If the history of the network suggests anything, it’s that Sony is only going to continue building something that will offer online gaming, download games, additional downloadable content, TV, movies, and more.

A Look At The PSN

The history of the current PlayStation Network can arguably be traced back to the PlayStation 2. Even going back to the tail-end of the original PlayStation’s run, there were rumors that Sony wanted to establish a definitive online gaming and media experience with the PlayStation 2. Although the company did not succeed in this to the extent that some hoped they would, the PS2 nonetheless featured a variety of online components and programs. These things were only available with certain games, and you needed a network adapter to access them.

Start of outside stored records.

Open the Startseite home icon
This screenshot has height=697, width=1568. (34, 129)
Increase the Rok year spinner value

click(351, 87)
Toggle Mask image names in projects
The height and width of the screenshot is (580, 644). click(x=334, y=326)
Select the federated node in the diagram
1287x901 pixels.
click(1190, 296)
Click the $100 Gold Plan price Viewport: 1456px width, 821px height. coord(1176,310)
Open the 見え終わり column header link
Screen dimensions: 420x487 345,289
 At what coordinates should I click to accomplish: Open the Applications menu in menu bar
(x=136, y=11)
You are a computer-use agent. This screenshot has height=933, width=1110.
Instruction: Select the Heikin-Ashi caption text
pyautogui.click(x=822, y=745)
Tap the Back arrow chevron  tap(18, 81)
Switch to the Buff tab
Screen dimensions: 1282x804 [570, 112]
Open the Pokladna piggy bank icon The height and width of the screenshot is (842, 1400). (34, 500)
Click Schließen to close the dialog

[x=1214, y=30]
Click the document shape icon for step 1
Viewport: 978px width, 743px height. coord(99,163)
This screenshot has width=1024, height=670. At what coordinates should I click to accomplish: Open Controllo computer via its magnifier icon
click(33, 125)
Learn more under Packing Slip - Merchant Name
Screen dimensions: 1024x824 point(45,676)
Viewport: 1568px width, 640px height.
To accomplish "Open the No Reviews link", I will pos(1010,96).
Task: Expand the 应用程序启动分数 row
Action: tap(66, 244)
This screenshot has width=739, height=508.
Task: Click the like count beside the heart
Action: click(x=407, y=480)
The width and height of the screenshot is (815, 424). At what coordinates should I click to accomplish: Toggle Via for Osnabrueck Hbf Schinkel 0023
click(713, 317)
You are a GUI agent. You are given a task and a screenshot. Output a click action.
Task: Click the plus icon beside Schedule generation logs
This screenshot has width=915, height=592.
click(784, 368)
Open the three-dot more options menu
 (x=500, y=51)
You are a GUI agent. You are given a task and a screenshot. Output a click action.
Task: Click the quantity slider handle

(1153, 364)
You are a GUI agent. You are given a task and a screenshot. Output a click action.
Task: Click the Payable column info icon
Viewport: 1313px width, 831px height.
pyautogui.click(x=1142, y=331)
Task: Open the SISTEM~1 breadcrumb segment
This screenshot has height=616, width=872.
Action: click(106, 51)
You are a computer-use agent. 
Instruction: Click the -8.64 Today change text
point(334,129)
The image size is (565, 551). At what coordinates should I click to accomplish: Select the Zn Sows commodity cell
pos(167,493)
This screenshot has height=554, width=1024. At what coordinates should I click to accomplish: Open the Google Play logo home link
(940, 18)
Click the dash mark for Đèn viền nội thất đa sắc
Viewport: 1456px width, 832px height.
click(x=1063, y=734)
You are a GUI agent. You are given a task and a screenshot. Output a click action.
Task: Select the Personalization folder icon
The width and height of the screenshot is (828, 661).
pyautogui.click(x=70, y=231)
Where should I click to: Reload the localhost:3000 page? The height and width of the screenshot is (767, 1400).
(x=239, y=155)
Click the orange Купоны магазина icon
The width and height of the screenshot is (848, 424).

It would take a few more years for Sony to roll out a true network for their brand, which is when the history of the PlayStation Network really got started:

  • The PSN was first announced in 2006, with Sony assuring the press and fans that a dedicated, all-encompassing online network would be made available with the system.
  • The PlayStation Network officially launched in 2006. Initially, the system did not have all of the features it enjoys today, nor did it have the level of depth within the features that the system enjoys today.
  • Network cards were introduced in 2007. These cards functioned as a form of currency for the games and other pieces of downloadable content that were available on the network. Initially released in Japan in 2007, the cards eventually became available in other parts of the world, including North America, throughout 2008 and 2009.
  • From its initial launch, PSN quickly expanded to include a variety of platforms, including the PlayStation Vita.
  • In 2010, Sony began offering a paid subscription service to interested consumers. Known as PlayStation Plus, the subscription service offers a number of exclusive features. Currently, almost eight million people are signed up.
  • In 2012, Sony made the announcement that they had picked up the online video game streaming entity known as Gaikai. The technology behind this streaming service would eventually provide the foundation for PlayStation Now, which allows people to play games on the internet at a streaming location. Sony spent much of 2014 testing out a beta version of the service on both the PlayStation 3 and PlayStation 4 consoles.

What’s Next For The PSN

When the PlayStation 4 launched in 2013, PlayStation Network was right there. It’s only going to get bigger and bigger with time.